Carry on the passage about the Equal Rights Amendment campaign from its final sentence onward.

_Text under study_
- Opening Delimiter -

This is how it is, but it is not the whole story. There is hope.

In 2000 a retired research psychologist in Central New Jersey, was asked to speak to a group of Girl Scouts on equality for women. Jennifer Macleod, the speaker, was still active in the local chapter of NOW she cofounded in 1969. She spoke to the troop and, enthused and ready for more, the girls asked for a project they could undertake related to the ERA. Jennifer, an expert in survey research, made up a short questionnaire and showed the girls how polling must be done to accurately reflect the opinions of those polled.

There were three questions. Jennifer expected the Girl Scouts, polling their classmates, teachers, and parents, to find a range of opinions on equality for women. Instead, they found close to unanimous support for the concept.


Buoyed by the potential importance of such findings, Jennifer and a group of associates raised the money to have a national survey professionally conducted in July 2001, among American adults all across the country. The findings? 96% answered "yes" to the question, "In your opinion, should male and female citizens of the United States have equal rights?"; 88% answered "yes" to the question, "In your opinion, should the Constitution make it clear that male and female citizens are supposed to have equal rights?"; and, demonstrating a public lack of knowledge, 72% mistakenly answered "yes" to the question, "As far as you know, does the Constitution of the United States make it clear that male and female citizens are supposed to have equal rights?" The results were similar for both men and women, and in all age groups, educational levels, regions of the country, racial categories, and household composition.

That was the beginning of the ERA Campaign Network and their campaigning for the Equal Rights Amendment on the basis of what is called the Three State Strategy.

Three State Strategy

 The Constitution, in setting forth how amendments can be made, said NOTHING about any time limits -- although, as was the case for several amendments, a time limit can if desired be included in the body of a proposed amendment. The 1972 Congress, in passing the ERA -- which, fully intentionally, contains no mention of any time limit -- chose to attach a 7-year ratification time limit separate from the amendment itself. Then, when the 1979 Congress extended the time limit by 3 years, that set the precedent such that any Congress can legitimately vote to change such a time limit.

How could equality ever fail to be relevant? In an era when women are serving in the military in roles that expose them to combat the arguments that they are frail and must be protected fail to persuade 

Americans.

- Closing Delimiter -

_Saved entries_
- Opening Delimiter -

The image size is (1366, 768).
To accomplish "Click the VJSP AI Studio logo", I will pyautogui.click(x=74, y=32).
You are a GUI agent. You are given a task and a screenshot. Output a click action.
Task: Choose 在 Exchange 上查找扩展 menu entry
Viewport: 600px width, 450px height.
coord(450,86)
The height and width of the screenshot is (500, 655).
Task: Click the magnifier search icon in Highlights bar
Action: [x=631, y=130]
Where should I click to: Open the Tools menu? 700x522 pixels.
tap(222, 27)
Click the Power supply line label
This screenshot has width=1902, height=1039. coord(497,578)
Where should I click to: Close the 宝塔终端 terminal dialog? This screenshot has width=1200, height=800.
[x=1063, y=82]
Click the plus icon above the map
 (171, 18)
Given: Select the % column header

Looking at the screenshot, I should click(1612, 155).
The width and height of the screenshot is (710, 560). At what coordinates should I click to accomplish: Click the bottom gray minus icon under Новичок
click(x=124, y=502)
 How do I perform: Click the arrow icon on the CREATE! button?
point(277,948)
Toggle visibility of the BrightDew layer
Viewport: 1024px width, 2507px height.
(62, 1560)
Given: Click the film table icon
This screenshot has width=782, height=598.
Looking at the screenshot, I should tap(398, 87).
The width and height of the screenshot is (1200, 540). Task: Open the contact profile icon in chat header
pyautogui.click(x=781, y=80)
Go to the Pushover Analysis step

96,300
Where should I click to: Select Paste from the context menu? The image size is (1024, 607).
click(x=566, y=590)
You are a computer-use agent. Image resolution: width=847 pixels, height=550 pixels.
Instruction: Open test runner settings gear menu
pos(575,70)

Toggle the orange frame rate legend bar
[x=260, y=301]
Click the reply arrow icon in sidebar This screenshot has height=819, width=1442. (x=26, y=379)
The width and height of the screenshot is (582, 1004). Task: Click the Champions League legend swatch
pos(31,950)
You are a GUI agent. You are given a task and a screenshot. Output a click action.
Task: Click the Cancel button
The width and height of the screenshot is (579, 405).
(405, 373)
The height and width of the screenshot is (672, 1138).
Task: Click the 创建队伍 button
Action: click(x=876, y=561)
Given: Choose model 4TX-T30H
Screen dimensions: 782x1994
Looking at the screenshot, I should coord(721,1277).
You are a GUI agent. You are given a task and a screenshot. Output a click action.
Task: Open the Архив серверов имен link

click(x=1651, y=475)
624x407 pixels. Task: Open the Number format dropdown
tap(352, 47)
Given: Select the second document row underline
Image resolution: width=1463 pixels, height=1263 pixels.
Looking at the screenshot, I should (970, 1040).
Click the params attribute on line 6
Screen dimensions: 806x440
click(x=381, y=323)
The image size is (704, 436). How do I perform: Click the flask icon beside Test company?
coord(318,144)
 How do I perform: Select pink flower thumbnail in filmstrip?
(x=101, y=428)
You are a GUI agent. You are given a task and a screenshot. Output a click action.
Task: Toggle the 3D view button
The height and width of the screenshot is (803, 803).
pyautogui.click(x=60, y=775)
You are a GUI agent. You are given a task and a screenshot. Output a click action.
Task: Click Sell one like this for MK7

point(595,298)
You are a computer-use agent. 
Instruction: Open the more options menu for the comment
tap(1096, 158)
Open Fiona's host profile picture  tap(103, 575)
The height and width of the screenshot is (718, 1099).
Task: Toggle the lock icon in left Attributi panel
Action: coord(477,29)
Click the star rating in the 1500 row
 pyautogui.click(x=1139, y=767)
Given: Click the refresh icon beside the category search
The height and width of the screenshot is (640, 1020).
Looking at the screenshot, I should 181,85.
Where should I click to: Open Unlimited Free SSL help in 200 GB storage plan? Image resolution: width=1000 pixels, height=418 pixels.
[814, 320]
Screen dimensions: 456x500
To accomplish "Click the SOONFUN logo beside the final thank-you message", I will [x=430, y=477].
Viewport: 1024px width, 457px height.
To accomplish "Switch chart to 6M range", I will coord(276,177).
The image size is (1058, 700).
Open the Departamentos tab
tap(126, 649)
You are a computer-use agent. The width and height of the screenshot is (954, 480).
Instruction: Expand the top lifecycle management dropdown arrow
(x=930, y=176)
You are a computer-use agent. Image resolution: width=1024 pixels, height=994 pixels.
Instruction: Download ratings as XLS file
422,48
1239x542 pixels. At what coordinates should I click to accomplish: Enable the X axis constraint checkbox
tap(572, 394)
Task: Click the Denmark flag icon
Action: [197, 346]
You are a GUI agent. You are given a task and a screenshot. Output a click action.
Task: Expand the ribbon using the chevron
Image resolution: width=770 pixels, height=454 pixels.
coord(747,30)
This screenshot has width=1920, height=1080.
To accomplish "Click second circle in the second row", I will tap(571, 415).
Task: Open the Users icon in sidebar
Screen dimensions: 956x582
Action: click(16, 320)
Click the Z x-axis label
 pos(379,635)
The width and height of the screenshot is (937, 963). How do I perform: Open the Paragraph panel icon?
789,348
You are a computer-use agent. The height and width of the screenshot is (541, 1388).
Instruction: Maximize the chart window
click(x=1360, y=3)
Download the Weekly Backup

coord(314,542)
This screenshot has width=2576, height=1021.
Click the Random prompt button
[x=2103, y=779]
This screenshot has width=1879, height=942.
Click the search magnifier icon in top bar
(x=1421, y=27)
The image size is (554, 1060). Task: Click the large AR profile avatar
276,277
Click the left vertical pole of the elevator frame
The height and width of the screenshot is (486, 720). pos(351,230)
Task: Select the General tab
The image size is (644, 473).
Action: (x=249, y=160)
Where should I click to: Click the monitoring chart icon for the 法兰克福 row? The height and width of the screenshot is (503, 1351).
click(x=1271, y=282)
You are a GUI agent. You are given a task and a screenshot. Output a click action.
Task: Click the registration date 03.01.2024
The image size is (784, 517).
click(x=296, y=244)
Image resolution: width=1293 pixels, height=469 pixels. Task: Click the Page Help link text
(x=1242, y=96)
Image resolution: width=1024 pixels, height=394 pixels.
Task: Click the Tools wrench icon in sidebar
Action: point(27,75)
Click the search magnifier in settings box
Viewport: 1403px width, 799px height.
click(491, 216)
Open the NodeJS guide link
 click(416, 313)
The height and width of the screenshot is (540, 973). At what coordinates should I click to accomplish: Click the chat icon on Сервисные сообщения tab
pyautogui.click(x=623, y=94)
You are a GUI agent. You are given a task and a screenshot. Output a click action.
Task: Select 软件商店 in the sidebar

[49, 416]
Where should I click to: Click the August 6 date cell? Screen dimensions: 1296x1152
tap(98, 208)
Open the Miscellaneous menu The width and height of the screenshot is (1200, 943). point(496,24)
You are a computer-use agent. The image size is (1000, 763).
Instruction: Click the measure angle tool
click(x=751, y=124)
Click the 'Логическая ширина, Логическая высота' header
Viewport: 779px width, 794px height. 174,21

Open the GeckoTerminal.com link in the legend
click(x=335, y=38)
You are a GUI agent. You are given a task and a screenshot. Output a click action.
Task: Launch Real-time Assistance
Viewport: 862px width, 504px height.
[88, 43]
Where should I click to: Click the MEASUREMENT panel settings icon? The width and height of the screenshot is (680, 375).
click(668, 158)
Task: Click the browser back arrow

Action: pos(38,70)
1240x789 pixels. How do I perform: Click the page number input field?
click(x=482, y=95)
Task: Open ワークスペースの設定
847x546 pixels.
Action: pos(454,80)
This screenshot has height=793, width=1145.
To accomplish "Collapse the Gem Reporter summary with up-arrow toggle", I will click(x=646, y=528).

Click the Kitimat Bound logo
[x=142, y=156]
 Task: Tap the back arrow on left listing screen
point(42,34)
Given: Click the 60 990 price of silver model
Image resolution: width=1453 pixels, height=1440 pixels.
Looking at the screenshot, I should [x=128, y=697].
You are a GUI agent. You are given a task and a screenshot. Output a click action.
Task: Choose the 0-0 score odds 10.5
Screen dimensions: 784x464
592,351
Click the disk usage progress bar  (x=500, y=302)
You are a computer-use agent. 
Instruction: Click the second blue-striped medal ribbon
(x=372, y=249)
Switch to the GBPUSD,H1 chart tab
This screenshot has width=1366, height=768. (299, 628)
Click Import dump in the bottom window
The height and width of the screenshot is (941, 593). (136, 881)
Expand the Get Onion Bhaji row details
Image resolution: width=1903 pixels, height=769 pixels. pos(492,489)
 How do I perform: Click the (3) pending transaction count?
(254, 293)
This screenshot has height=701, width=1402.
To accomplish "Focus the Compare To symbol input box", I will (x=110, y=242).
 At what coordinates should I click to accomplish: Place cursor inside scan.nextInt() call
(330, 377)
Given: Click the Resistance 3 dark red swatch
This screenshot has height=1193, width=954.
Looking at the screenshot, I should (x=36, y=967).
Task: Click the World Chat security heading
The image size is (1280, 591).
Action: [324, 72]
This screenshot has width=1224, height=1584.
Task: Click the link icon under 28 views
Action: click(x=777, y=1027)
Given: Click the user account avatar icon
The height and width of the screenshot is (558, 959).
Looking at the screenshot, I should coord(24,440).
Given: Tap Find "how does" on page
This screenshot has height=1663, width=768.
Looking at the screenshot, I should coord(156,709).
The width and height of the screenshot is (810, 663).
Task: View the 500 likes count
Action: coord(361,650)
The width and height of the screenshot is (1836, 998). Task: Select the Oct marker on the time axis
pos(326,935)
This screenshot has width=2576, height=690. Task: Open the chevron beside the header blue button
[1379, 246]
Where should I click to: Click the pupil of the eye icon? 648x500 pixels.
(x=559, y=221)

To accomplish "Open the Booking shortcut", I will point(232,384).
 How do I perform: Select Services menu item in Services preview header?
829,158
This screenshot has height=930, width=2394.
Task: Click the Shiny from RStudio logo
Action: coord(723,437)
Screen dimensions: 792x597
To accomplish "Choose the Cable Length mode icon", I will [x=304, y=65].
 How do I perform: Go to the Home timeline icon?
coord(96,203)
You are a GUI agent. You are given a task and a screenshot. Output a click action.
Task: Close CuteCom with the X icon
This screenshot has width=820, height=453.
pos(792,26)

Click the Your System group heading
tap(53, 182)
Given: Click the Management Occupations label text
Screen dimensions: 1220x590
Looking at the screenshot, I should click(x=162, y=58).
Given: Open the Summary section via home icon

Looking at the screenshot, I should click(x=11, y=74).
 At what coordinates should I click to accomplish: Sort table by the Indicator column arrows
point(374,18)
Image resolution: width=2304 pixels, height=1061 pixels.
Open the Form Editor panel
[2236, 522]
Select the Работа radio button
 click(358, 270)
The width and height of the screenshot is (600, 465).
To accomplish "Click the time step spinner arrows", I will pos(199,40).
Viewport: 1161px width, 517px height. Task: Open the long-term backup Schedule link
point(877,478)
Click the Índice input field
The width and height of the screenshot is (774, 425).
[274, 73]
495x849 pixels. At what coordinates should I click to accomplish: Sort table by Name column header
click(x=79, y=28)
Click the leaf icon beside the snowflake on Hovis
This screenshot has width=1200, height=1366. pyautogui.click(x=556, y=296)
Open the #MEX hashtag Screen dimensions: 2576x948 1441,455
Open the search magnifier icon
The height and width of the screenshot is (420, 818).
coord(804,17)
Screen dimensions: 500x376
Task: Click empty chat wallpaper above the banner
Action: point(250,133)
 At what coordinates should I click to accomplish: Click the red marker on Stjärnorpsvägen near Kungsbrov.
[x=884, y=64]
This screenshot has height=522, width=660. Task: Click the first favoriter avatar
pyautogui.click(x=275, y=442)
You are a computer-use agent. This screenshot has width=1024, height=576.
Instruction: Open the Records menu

- Closing Delimiter -

_Result_
So the ERA Campaign Network went to work to help obtain ratification in at least three more not-yet-ratified states.



Vigorous ratification drives are well underway in Illinois (which came very close to ratification in 2004), Florida and Missouri, with many of the other not-yet-ratified states, including Arkansas, Arizona, Georgia, Louisiana, and Oklahoma, building support for their own ratification 

drives.

Additionally, awareness is growing of the need to affirm equality for women in the face of the interests who prefer women in the status of second class citizens.  Protection not internal to the Constitution is meaningless and temporary, open to the whims of legislatures and the courts.

It needs to happen and, startled that it has not, Americans are working to see that it does.

The states that are not yet ratified are:

Alabama, Arizona, Arkansas, Florida, Georgia, Illinois, Louisiana, Mississippi, Missouri, Nevada, North Carolina, Oklahoma, South Carolina, Utah, and Virginia.


The states that have failed to ratify are nearly all Southern. To help jump start efforts in these states the ERA Campaign Network has formed caucuses for each unratified state. These are to promote communication and activism from ERA supporters who are now living in states that have 
ratified but came from states that have still to do so.

We may leave our state but we keep our friends, school chums and family. With help from the Internet former southerners are creating a network to build understanding and support for the ongoing effort. The threads of connection are weaving new patterns for women across the nation, connections that will ensure that girls growing up now will have their rights secured to them as individuals.